The cause for this problem will either be overwatering or a sudden drop in temperature. If a temperature drop is to blame, the plant will likely also feature sad looking leaves which droop down. If this is the case, cut away the rotting stems and allow the plant time to recover by itself once it is in a position of a more stable and suitable temperature.
If overwatering is the cause of the problem, you should also check for root rot. Remove any rotten stems, cutting the plant right back if necessary. To treat root rot, you will need to repot the plant in new soil and ensure to follow a more appropriate watering regime in future to avoid the same problem happening. Once the rot has been removed, and the plant is in fresh soil, it should recover well and continue to grow.
Browning leaf tips usually indicate a humidity problem.

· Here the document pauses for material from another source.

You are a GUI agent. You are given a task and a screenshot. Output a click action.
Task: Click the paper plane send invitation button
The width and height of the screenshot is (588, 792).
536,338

Increase humidity by misting the plant with a fine water spray every other day, and you should see this symptom resolve.
If the edges of the leaves turn brown, dry, and almost crispy, then it is likely the plant has been kept dry for too long between waterings. This is a much less common problem than overwatering and is easily remedied by watering more frequently or by giving a heavier watering on the same frequency basis.
If your previously variegated leaves become a solid green, this indicates that your plant needs more light. If the opposite occurs and your variegated leaves turn to a pale and faded pattern, this is likely due to too much bright light. In response to prolonged direct light, the foliage turns lighter in an effort to protect itself from the sun. If either of these problems occur, they can be easily solved by adjusting the level of light your plant gets. Once in a more suitably lit environment, the variegation should return.